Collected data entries
----

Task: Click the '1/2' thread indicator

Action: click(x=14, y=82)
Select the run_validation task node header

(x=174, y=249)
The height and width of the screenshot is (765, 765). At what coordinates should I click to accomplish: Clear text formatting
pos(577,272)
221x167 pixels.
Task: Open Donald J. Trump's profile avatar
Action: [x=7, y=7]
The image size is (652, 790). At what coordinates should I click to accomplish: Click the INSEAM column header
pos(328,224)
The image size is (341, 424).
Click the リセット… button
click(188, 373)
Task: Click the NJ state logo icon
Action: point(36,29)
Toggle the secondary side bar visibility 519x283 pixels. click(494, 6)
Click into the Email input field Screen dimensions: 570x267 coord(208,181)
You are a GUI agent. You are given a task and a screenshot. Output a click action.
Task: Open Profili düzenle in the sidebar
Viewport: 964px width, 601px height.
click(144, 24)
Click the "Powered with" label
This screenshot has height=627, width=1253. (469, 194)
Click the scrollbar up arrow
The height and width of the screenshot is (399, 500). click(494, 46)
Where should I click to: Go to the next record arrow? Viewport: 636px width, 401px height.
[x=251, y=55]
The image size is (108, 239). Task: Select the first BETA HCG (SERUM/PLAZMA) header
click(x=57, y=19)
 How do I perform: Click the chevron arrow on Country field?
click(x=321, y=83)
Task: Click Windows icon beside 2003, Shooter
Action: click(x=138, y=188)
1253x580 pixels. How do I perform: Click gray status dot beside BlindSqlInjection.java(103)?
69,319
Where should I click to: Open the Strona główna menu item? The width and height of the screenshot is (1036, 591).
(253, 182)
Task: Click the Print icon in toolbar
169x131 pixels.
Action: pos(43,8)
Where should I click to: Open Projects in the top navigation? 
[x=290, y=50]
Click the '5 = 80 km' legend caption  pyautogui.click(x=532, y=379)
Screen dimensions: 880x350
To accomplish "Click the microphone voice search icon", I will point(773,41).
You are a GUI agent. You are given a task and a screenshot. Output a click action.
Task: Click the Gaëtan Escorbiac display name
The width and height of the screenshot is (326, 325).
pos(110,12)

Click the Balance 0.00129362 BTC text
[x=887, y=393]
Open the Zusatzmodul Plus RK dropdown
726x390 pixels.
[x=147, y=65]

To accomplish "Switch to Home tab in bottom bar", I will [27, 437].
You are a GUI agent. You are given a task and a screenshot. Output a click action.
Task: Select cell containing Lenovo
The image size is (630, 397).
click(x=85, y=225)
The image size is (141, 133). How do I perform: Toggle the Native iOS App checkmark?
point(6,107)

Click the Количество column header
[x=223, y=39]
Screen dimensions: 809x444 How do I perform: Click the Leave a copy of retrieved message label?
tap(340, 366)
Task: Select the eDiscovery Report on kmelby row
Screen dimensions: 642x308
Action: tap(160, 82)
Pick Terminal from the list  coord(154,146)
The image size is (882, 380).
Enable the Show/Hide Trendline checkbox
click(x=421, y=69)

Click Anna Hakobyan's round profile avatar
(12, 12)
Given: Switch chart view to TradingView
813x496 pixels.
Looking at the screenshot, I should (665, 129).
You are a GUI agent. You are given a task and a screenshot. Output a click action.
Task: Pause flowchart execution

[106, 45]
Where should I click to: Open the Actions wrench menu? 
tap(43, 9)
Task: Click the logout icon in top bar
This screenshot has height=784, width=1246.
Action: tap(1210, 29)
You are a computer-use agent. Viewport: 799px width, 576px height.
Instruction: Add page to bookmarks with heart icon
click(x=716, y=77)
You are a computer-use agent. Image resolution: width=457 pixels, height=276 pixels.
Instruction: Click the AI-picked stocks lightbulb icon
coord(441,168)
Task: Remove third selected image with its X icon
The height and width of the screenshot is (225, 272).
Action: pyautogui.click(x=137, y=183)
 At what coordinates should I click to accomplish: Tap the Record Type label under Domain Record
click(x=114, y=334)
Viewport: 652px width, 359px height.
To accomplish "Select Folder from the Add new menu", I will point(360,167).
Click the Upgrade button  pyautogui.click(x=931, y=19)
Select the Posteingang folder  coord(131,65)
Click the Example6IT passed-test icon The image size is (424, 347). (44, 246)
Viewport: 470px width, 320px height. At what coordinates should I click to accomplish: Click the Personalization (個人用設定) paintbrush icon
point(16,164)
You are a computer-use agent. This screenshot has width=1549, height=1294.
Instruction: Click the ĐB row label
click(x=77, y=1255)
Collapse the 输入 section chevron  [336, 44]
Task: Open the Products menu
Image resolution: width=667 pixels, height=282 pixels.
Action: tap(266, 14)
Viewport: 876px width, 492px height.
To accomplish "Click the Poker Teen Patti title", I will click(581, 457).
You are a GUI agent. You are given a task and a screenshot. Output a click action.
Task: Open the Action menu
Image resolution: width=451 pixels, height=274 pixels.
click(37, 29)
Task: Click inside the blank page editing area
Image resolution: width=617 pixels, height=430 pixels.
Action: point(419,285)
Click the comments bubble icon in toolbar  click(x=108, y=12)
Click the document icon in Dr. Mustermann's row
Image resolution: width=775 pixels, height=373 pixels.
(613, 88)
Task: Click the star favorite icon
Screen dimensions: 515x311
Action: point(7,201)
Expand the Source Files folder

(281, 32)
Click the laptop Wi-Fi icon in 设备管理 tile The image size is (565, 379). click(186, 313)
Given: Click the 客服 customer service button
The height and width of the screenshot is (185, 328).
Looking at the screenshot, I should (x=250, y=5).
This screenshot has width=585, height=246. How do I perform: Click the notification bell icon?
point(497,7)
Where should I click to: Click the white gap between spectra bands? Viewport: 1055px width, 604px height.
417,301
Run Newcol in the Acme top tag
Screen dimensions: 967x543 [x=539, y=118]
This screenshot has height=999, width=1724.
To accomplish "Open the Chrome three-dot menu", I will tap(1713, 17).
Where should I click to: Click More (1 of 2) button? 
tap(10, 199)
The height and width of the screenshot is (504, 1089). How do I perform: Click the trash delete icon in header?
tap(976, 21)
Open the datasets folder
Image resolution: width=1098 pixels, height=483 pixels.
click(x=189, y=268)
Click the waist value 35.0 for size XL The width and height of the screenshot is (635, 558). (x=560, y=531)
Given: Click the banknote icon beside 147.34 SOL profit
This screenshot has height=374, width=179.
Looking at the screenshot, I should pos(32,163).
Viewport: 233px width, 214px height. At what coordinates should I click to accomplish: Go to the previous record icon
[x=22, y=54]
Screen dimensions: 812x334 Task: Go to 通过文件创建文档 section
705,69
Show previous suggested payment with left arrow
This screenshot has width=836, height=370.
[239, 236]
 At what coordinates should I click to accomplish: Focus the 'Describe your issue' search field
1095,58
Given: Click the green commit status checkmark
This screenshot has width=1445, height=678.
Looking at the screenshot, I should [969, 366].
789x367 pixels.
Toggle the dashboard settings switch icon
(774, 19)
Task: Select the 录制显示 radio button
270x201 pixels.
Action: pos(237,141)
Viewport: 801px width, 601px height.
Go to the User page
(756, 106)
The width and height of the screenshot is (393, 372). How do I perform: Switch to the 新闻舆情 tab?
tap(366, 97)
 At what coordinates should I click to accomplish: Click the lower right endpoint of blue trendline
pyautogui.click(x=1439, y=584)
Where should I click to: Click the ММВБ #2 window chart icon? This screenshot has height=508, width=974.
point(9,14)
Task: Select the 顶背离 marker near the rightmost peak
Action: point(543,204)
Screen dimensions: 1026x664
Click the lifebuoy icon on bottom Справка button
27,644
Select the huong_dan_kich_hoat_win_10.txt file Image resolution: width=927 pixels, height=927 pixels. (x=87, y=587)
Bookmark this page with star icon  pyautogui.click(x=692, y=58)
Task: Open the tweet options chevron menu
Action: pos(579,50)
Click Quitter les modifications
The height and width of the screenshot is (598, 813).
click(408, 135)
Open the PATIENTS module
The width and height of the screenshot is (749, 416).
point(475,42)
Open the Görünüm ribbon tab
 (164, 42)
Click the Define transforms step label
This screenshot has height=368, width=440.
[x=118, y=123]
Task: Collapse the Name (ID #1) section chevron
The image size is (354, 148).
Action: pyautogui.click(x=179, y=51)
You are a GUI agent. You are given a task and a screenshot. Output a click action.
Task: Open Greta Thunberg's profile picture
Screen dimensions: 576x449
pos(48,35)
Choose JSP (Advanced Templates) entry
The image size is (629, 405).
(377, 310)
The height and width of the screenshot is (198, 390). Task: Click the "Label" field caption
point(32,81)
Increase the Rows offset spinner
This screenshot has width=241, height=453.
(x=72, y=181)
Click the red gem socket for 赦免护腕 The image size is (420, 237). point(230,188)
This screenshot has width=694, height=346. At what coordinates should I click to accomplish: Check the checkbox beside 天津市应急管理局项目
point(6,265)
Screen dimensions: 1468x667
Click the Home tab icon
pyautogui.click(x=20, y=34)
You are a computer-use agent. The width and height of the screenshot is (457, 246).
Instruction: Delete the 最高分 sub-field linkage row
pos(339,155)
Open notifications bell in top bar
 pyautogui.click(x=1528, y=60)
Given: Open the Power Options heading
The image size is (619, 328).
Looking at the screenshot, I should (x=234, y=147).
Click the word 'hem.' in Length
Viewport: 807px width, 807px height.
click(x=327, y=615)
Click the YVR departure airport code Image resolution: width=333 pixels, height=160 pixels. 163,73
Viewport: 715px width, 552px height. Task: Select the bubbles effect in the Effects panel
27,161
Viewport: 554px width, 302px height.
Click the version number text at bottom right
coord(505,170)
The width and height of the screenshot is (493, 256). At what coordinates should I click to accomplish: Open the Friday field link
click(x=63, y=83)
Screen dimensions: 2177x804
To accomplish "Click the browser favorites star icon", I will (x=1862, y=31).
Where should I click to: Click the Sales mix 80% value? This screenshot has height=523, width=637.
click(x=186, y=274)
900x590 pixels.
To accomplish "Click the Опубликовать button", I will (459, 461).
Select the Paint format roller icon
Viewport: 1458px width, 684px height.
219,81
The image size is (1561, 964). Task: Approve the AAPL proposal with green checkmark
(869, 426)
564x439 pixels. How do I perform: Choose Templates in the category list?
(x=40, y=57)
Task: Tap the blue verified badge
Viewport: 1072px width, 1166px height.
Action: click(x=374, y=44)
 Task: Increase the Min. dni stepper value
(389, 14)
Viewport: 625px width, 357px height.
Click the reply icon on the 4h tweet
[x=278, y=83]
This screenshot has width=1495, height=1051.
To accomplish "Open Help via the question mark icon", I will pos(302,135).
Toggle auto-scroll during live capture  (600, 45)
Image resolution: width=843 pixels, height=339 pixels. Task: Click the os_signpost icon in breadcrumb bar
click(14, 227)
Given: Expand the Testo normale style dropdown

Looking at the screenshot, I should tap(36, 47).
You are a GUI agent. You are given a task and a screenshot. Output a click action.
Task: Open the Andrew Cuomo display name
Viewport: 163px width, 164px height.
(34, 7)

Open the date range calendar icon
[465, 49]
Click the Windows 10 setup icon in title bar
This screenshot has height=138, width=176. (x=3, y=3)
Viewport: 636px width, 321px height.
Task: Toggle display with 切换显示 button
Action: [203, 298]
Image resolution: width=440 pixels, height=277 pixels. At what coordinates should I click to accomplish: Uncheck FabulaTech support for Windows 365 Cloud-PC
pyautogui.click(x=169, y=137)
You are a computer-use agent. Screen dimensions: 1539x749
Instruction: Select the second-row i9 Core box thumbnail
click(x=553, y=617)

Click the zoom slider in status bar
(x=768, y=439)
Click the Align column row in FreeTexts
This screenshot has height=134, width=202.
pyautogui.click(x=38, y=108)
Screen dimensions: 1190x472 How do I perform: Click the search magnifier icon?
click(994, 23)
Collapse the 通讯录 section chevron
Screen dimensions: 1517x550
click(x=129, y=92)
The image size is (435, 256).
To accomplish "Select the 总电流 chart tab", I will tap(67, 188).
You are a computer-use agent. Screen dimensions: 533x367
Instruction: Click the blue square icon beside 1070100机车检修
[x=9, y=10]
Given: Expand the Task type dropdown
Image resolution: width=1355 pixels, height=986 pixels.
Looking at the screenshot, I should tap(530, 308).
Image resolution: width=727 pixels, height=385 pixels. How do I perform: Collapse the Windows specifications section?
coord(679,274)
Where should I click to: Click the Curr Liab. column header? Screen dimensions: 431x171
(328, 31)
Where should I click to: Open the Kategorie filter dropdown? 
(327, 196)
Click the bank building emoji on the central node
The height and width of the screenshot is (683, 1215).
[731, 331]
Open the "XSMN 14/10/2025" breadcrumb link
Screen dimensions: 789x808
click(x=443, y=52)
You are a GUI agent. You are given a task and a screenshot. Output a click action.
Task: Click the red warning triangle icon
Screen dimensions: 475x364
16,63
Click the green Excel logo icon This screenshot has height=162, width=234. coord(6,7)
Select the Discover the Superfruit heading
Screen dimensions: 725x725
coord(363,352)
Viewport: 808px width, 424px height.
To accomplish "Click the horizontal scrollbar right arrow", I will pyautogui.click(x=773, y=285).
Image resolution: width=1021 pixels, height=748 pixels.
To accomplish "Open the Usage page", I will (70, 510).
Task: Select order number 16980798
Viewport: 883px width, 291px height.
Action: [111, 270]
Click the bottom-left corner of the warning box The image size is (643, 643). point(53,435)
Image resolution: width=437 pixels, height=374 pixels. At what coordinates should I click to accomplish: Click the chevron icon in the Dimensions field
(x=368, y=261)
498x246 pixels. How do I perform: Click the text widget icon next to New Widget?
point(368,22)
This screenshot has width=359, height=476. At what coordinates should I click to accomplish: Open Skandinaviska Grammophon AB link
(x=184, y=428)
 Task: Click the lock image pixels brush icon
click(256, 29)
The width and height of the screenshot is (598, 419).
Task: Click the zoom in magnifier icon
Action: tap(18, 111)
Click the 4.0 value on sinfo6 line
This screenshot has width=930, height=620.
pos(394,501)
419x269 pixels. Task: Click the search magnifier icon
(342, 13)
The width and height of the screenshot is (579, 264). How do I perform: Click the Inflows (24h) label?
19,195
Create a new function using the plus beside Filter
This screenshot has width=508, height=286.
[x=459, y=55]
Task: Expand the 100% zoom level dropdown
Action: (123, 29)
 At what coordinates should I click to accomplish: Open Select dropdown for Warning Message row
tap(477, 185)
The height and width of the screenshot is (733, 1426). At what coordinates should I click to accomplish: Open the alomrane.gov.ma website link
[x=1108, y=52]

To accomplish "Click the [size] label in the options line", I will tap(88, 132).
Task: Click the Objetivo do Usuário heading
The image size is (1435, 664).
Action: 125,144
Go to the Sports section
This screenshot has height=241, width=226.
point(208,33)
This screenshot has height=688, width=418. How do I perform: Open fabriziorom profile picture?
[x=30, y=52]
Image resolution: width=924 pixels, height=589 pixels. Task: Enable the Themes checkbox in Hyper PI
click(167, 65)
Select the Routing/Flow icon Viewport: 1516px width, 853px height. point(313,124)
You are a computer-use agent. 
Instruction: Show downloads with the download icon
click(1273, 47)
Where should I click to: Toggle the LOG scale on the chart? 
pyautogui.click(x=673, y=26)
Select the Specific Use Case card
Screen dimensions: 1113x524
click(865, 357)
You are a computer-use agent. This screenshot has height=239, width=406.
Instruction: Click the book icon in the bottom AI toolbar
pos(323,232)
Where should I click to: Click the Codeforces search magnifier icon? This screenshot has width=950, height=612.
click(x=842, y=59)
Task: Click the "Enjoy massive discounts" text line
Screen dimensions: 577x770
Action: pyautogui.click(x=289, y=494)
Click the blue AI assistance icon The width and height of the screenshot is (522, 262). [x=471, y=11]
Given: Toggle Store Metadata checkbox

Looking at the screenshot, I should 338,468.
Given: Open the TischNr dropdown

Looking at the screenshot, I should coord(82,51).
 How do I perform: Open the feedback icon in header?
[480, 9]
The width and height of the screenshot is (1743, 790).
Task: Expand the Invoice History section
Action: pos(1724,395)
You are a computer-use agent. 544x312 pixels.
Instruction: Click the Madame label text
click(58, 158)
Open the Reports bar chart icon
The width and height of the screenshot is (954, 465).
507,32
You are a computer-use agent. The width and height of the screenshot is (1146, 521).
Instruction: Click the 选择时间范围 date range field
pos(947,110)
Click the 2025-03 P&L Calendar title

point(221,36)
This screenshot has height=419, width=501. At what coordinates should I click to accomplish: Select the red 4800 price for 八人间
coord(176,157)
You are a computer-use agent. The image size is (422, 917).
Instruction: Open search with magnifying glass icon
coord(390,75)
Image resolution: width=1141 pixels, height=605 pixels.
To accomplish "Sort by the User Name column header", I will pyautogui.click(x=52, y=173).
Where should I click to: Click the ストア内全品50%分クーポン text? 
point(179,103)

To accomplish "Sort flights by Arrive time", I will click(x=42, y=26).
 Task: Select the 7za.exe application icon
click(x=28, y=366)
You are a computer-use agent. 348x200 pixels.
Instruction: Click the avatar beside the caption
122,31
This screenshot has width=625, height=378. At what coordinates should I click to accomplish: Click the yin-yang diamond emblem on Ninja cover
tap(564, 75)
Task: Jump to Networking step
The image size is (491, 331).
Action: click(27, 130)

----

*Task to carry out*:
Transcribe the records above exactly, from the opening line down to and including the line with "Click into the".

*Task response*:
Task: Click the '1/2' thread indicator

Action: click(x=14, y=82)
Select the run_validation task node header

(x=174, y=249)
The height and width of the screenshot is (765, 765). At what coordinates should I click to accomplish: Clear text formatting
pos(577,272)
221x167 pixels.
Task: Open Donald J. Trump's profile avatar
Action: [x=7, y=7]
The image size is (652, 790). At what coordinates should I click to accomplish: Click the INSEAM column header
pos(328,224)
The image size is (341, 424).
Click the リセット… button
click(188, 373)
Task: Click the NJ state logo icon
Action: point(36,29)
Toggle the secondary side bar visibility 519x283 pixels. click(494, 6)
Click into the Email input field Screen dimensions: 570x267 coord(208,181)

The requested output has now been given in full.